Komik-ül Semavat

Yazarımız E. Büyükelçi A. Süha Umar kaleme aldı.

Abdülcambaz’ı anımsayanınız vardır mutlaka. Turhan Selçuk’un unutulmaz çizgi roman karakteri. İşte orada, bir de Karanfil Hoca ve onun, “Komik-ül Semavat” dediği “Sema/Gökyüzü Komiği” vardı. Bence bu tanım Yüksek Seçim Kurulu’na (YSK) cuk oturuyor. Anlatayım.

YSK’nın yasayla tanımlanmış görevi, seçimlerin yasalar çerçevesinde, adil, hile-hurdadan uzak yapılmasını sağlamaktır. Peki YSK bu görevini yerine getirmekte midir? Hayır. 

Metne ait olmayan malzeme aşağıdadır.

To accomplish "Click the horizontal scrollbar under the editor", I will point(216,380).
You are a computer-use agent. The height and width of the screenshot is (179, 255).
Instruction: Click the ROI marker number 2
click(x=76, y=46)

Anayasa’ya aykırı olmasına karşın Erdoğan’ın cumhurbaşkanlığına aday olmasına; Erdoğan’ın ve bakanların istifa etmeden seçime girmelerine; Erdoğan’ın ve bakanların seçim çalışmalarında devletin tüm olanaklarından yararlanmalarına onay veren, göz yuman; bütün bunlar ortada dururken cumhurbaşkanlığı referandumunun kazanmaya en yakın adayı Kılıçdaroğlu’nun telefon mesajı atmasına bile engel olunmasına karşı çıkmayan, bunları sessizce kabul eden YSK, yasaların kendisine verdiği görevi bilerek ve isteyerek yerine getirmemekte, yetkilerini ve görevini en ağır biçimde kötüye kullanmaktadır. Peki neden?

Acaba Erdoğan’ı referandumun kazananı ilan etme talimatını aldığı için olabilir mi? Peki, eğer verdiyse, Erdoğan neden böyle bir talimata gerek duymuş olabilir? Birinci turda kaybedeceğini bildiği şimdi de ilk turda gerçekten de kaybettiğinin farkında olduğu için olabilir mi? 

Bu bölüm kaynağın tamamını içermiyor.